> [Dataset content]:
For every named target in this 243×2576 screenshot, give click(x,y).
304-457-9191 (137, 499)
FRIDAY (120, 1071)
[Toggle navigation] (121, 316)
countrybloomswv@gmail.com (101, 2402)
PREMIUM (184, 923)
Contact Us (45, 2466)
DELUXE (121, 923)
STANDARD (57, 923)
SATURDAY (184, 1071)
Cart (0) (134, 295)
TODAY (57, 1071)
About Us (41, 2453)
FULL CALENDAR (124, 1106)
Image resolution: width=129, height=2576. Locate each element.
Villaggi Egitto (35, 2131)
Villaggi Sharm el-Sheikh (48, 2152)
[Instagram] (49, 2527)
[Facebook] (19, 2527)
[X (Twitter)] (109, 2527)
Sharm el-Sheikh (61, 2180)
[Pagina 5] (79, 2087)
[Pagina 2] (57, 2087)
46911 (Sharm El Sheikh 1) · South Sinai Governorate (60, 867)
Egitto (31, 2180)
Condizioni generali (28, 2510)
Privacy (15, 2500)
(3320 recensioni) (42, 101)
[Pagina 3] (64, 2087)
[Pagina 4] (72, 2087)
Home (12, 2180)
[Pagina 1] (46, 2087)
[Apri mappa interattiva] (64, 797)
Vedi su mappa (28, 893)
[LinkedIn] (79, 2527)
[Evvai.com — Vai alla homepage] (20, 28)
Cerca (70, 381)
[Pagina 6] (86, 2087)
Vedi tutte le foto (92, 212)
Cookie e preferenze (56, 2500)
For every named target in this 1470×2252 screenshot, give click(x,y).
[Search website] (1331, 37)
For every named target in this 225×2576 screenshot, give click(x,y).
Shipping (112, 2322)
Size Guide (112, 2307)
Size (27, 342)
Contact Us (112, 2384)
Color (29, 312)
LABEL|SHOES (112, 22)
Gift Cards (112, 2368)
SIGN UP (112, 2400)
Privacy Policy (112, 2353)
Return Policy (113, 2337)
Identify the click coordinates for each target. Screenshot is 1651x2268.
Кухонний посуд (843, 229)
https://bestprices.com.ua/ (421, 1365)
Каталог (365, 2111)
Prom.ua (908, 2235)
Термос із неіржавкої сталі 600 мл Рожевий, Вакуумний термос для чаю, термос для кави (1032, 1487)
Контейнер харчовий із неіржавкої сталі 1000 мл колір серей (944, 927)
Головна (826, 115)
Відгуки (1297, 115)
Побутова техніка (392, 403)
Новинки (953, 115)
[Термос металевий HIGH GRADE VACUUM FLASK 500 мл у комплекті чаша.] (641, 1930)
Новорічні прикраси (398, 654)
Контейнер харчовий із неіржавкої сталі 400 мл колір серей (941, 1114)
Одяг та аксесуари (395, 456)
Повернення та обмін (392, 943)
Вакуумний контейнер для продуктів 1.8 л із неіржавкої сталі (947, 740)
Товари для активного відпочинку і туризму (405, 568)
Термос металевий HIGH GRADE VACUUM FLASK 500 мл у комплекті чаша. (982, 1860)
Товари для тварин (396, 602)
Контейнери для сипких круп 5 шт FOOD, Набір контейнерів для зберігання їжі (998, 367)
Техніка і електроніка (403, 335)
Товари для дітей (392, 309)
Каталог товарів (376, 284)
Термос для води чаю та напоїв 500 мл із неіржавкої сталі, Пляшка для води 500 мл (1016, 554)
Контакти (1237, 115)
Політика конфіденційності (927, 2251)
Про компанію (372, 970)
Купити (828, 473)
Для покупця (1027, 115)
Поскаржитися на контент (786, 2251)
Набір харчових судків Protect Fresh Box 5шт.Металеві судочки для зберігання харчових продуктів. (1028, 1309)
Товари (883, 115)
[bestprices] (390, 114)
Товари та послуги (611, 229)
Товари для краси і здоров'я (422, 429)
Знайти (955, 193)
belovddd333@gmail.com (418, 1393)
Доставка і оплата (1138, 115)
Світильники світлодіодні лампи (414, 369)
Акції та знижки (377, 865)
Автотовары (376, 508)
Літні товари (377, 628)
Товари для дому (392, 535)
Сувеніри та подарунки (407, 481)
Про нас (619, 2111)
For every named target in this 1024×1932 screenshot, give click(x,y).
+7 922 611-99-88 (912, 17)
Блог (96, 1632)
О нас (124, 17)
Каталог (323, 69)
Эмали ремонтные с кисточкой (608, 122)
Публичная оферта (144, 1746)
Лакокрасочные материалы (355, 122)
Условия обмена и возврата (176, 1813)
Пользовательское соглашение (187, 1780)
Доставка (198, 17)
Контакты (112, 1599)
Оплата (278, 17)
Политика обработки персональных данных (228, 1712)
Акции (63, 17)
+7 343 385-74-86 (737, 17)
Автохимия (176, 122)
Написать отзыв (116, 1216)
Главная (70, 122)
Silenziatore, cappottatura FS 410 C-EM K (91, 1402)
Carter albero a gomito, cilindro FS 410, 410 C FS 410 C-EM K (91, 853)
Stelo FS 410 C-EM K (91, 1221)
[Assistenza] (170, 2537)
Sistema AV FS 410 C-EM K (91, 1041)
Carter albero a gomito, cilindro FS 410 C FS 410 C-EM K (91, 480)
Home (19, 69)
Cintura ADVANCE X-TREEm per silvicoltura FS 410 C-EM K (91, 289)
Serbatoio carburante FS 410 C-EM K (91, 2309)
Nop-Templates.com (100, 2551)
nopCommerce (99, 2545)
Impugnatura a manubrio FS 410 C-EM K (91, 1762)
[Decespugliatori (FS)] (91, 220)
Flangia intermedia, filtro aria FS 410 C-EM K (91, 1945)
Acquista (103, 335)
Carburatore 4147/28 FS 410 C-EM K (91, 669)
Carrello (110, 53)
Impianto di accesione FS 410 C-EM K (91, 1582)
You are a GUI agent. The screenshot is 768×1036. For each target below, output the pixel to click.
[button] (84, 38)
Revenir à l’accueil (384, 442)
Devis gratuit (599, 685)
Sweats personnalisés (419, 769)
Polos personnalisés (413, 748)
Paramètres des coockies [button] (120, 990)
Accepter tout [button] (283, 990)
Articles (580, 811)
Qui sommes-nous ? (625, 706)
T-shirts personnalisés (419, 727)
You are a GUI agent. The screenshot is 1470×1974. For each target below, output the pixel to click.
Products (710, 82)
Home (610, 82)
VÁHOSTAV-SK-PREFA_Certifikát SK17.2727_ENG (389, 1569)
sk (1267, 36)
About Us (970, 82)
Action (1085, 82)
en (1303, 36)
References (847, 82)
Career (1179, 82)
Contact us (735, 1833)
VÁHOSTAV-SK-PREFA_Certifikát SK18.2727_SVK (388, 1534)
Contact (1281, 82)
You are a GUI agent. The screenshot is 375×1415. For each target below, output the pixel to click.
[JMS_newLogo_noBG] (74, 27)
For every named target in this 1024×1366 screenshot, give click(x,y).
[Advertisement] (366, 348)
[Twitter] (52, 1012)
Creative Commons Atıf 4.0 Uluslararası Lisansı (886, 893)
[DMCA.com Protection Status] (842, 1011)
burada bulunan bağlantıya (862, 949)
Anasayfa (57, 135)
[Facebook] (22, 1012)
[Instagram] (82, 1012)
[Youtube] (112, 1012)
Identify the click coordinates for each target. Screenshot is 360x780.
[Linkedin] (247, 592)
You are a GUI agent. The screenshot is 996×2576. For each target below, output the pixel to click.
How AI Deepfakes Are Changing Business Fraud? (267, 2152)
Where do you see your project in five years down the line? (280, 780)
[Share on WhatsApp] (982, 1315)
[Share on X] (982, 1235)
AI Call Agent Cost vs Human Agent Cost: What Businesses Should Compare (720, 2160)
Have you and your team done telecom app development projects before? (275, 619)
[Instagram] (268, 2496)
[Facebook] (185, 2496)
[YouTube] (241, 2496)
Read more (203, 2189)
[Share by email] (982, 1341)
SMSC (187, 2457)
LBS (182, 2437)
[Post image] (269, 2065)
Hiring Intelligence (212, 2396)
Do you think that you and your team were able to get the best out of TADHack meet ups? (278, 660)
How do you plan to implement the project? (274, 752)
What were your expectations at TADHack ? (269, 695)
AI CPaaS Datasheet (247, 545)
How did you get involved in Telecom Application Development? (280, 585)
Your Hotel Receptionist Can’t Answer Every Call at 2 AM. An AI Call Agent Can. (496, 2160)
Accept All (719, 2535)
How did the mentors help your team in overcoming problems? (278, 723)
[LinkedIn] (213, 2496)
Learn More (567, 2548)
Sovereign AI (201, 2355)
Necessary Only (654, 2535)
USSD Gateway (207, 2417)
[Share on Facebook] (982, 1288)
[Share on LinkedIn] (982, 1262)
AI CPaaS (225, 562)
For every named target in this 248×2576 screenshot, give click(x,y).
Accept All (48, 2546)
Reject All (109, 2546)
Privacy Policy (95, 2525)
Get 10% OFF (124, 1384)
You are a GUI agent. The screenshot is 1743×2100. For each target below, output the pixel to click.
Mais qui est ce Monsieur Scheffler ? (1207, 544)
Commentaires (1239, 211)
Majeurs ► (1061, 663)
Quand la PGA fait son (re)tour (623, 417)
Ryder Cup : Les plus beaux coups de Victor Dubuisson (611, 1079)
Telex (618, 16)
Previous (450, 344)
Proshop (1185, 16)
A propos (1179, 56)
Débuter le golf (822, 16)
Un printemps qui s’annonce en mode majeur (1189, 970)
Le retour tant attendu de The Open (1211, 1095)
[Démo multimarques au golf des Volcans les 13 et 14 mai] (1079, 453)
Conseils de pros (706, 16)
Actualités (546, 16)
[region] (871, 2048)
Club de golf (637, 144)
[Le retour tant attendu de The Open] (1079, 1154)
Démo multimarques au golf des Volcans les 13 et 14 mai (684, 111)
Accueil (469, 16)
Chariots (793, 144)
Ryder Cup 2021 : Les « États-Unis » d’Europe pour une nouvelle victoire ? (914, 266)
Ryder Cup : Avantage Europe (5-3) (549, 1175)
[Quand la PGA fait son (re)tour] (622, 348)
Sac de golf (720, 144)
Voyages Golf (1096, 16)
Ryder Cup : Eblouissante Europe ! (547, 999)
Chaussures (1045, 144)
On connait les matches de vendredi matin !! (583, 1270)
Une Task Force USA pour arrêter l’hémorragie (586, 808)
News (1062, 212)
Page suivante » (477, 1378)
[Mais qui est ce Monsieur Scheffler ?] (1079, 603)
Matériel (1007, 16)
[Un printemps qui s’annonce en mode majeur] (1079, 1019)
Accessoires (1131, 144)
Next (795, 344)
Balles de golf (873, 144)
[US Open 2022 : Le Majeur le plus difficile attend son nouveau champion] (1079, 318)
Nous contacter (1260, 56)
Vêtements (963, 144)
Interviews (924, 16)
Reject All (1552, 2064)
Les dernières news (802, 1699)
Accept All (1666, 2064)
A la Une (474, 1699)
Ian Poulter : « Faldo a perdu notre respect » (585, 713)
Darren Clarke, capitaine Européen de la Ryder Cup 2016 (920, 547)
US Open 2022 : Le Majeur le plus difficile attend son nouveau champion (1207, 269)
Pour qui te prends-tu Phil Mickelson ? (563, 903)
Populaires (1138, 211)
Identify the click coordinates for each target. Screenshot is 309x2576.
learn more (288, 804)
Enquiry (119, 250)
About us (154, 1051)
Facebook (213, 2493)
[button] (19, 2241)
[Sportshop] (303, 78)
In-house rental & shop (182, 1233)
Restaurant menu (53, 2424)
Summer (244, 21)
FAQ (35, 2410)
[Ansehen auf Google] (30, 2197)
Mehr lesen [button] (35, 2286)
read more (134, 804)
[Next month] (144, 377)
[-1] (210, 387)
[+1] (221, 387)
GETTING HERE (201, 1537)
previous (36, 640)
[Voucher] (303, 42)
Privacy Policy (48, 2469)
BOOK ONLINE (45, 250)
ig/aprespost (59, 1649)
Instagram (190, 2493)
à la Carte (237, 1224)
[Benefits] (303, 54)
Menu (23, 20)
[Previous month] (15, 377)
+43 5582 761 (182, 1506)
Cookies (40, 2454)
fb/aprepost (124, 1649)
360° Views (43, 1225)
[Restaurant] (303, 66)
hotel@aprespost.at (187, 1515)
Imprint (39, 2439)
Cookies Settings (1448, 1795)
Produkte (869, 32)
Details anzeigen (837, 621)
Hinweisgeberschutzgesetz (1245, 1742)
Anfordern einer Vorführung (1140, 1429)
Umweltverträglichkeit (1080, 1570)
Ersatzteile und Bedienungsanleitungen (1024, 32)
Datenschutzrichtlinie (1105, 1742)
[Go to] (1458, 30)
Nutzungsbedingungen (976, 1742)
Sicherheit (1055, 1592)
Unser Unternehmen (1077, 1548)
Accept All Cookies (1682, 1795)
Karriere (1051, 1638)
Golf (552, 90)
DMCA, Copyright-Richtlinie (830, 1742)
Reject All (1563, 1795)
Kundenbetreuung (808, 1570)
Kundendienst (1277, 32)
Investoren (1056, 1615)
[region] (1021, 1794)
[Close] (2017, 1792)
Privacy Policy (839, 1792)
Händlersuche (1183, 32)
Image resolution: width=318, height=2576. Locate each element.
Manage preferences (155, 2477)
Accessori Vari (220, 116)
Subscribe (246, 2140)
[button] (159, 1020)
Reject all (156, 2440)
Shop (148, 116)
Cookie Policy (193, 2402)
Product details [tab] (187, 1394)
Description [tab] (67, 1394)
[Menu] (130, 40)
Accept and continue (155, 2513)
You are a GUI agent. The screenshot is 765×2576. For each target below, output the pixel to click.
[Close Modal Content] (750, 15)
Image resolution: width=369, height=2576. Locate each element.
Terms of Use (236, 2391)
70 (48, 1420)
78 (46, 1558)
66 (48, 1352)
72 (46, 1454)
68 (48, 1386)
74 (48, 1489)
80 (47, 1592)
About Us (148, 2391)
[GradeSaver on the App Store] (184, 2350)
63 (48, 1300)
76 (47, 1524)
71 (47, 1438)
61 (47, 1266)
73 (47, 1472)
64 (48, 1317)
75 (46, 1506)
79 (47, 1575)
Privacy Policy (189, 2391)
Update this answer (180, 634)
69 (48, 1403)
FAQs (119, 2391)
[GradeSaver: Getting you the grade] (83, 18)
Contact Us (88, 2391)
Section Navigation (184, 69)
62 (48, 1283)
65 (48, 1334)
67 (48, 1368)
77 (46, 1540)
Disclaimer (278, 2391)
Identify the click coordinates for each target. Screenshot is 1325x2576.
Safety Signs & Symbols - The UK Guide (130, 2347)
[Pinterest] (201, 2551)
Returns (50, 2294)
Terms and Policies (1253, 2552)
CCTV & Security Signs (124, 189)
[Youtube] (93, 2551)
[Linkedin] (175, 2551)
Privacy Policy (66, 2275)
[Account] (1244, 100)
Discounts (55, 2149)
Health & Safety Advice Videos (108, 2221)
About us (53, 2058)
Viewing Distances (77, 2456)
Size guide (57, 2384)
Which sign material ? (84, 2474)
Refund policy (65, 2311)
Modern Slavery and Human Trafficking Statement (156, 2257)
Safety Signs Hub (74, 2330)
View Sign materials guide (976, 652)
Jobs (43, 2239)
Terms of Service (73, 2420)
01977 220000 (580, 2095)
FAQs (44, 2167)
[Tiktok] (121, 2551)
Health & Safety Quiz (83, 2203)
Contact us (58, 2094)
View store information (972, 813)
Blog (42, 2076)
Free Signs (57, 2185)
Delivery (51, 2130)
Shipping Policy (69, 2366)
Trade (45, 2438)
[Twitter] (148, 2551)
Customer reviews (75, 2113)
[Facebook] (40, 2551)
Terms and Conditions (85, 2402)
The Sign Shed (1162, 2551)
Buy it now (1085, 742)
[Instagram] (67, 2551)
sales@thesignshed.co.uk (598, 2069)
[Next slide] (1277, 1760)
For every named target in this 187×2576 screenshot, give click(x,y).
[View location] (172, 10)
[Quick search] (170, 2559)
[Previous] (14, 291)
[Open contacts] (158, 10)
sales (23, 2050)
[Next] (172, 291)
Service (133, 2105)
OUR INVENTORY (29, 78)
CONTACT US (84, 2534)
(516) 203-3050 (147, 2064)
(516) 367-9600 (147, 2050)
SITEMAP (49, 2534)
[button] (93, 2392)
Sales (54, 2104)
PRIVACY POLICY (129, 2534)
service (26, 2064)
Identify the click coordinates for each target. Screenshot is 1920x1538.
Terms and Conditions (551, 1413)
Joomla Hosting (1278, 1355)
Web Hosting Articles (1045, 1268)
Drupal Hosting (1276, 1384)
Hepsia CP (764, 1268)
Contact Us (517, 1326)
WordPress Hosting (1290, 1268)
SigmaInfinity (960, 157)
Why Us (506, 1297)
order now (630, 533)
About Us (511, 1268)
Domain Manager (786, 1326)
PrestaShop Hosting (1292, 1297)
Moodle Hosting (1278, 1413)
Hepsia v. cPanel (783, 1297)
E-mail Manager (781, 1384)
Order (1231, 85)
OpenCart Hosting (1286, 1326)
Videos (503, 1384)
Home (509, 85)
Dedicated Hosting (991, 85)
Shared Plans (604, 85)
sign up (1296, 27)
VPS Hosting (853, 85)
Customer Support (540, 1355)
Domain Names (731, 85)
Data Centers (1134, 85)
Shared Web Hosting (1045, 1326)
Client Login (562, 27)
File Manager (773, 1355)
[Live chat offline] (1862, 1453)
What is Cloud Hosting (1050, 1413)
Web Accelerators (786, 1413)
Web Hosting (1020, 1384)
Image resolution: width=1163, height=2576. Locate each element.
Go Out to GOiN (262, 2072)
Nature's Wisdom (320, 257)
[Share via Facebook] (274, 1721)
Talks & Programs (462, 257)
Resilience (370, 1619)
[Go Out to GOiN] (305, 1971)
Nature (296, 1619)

> [Directions]: In the listing above, find the line containing "FRIDAY (120, 1071)" and the line containing "For every named target in this 225×2576". Output them and every line between, exactly, and nothing else.

> [Solution to the problem]:
FRIDAY (120, 1071)
[Toggle navigation] (121, 316)
countrybloomswv@gmail.com (101, 2402)
PREMIUM (184, 923)
Contact Us (45, 2466)
DELUXE (121, 923)
STANDARD (57, 923)
SATURDAY (184, 1071)
Cart (0) (134, 295)
TODAY (57, 1071)
About Us (41, 2453)
FULL CALENDAR (124, 1106)
Image resolution: width=129, height=2576. Locate each element.
Villaggi Egitto (35, 2131)
Villaggi Sharm el-Sheikh (48, 2152)
[Instagram] (49, 2527)
[Facebook] (19, 2527)
[X (Twitter)] (109, 2527)
Sharm el-Sheikh (61, 2180)
[Pagina 5] (79, 2087)
[Pagina 2] (57, 2087)
46911 (Sharm El Sheikh 1) · South Sinai Governorate (60, 867)
Egitto (31, 2180)
Condizioni generali (28, 2510)
Privacy (15, 2500)
(3320 recensioni) (42, 101)
[Pagina 3] (64, 2087)
[Pagina 4] (72, 2087)
Home (12, 2180)
[Pagina 1] (46, 2087)
[Apri mappa interattiva] (64, 797)
Vedi su mappa (28, 893)
[LinkedIn] (79, 2527)
[Evvai.com — Vai alla homepage] (20, 28)
Cerca (70, 381)
[Pagina 6] (86, 2087)
Vedi tutte le foto (92, 212)
Cookie e preferenze (56, 2500)
For every named target in this 1470×2252 screenshot, give click(x,y).
[Search website] (1331, 37)
For every named target in this 225×2576 screenshot, give click(x,y).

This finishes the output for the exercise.